» **Work required**: Every line from the beginning of the records below up to the one holding "Screen dimensions: 1214x683" should be quoted exactly; leave out the rest.

» **Records**:

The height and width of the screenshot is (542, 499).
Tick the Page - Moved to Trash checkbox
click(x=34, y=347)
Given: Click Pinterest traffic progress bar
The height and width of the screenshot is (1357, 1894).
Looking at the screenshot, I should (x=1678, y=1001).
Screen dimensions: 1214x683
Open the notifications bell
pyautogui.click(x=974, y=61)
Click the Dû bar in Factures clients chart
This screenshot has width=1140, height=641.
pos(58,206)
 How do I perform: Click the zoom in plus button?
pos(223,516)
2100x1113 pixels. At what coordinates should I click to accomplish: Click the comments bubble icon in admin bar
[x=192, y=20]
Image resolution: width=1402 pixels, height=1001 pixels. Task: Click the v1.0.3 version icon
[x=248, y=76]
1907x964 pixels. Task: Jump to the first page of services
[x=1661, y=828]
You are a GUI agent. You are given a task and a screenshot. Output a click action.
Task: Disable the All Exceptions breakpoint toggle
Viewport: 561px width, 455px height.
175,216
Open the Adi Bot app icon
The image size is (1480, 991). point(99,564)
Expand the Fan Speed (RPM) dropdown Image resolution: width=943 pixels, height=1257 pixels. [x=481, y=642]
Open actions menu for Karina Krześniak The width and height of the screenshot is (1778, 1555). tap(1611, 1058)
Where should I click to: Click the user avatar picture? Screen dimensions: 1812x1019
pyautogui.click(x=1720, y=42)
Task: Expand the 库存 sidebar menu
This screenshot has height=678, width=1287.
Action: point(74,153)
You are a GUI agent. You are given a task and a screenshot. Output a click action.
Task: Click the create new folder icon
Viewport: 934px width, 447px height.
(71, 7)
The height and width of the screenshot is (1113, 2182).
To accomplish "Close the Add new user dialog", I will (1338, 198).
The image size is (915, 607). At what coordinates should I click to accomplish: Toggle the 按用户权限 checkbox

» **Exercise answer**:
The height and width of the screenshot is (542, 499).
Tick the Page - Moved to Trash checkbox
click(x=34, y=347)
Given: Click Pinterest traffic progress bar
The height and width of the screenshot is (1357, 1894).
Looking at the screenshot, I should (x=1678, y=1001).
Screen dimensions: 1214x683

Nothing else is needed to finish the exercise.